The kendrasthanas or the quadrants and the trikonasthanas or the trines not occupied by taragrahas (the seven visible planets) indicate a turbulent life; the chayagrahas (the invisible Lunar Nodes) alone tenanting the kendrasthanas cause immense pain. The lord of the 9th house is deemed to be a benefic at par with the lord of the lagna, if it happens to occupy a trikasthana i.e. the 6th, the 8th or the 12th house which are inauspicious bhavas, the person will not be fortunate. Only those planets that are in the 9th house in conjunction with Mercury can give rise to Raja yoga and confer a position of power and authority but if they are devoid of any association with Mercury and Jupiter they do not make one fortunate and the person leads an ordinary life. The lords of inauspicious bhavas tend to act as benefic planets when situated in the 9th house or in the 5th, the lords of the 8th and the 12th conjoining in the 9th or in the 5th give good results, in which event the lord of the 12th makes one rich and fortunate. Natural benefics situated in the 12th house protect one’s wealth. Three or more planets, including Mercury and Jupiter, occupying the 9th house make one wealthy, and a strong lord of the 9th occupying a kendra or a trikona aspected by the lord of the lagna makes one very fortunate.
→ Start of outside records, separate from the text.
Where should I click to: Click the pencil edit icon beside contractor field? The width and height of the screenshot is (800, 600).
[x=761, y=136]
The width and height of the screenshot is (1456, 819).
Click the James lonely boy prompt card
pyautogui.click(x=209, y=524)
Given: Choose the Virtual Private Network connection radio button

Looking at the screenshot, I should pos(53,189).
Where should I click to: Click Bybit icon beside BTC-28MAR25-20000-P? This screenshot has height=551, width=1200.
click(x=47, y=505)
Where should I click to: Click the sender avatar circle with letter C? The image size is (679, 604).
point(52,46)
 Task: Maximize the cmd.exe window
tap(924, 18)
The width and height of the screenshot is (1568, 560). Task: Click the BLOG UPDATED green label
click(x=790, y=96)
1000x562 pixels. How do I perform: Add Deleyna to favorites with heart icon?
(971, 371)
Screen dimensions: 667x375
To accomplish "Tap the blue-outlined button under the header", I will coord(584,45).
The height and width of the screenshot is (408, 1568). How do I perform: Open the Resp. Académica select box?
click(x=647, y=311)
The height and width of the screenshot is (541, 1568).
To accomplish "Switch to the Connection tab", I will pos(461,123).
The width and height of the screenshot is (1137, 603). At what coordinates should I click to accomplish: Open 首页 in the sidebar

==Impact of weak and afflicted planets==
Weak and afflicted planets situated in the trikonasthanas produce bad results; they can make one’s life miserable and even cause Balarishta. If the Moon occupies the last navamsa of the sign and malefic planets are in the 5th and 9th without beneficial aspects the child dies immediately. If Saturn, the Sun, the Moon and Mars occupy the 12th, the 9th, the lagna and the 8th bhavas respectively unaspected by powerful Jupiter the child dies quickly. Whereas Varahamihira reiterates that if the Moon conjoining with a malefic planet or malefic planets occupies the 5th, the 7th, the 9th, the 12th, the 1st or the 8th houses and is not aspected by or combined with powerful Venus, Mercury or Jupiter death comes early; Kalyan Verma refers to the very weak dark-half Moon producing this result. Planets occupying the 9th house in the absence of Mercury and Jupiter cannot be considered strong even if occupying their own sign, exaltation sign or friendly sign. According to Kalyan Verma three or more planets conjoining with Mercury in the 9th house make one trustworthy, rich and a ruler but if the 9th house is occupied by planets other than Mercury and Jupiter they make one suffer from physical ailments, be unattractive in appearance, inhuman and mean, and even suffer incarceration.

==Impact of cruel planets==

Saturn or Mars or the Sun otherwise occupying or aspecting the 9th house do not tend to give good results but they can give rise to Raja yoga or confer much wealth. Jataka Parijata (Sloka VII.4) states that Raja yoga arises if strong benefics are situated in the lagna, the 7th and the 10th, and Mars and Saturn are in the 9th and the 11th. Saravali (Sloka XXXV.95) states that Raja yoga arises in case strong benefics are in the lagna, the 4th and the 7th and the Sun, Mars and Saturn are in the 3rd, 9th and the 11th house. Jataka Parijata (Sloka VII.12) states that the Sun in the 3rd, the Moon in the 9th and Jupiter in the 5th, all vested with strength, make one powerful and very rich. Saravali (Sloka XXXV.168) states that similar would be the result if from Mars, Jupiter, the Moon and the Sun happen to occupy the 5th, the 9th and the 3rd bhavas in any order avoiding debilitation signs and navamsas. Vaidyanatha states that the son born during the antar-dasa of the lord of the 5th house conjoining with Rahu will be short-lived but the son born during the antar-dasa of Rahu will live long.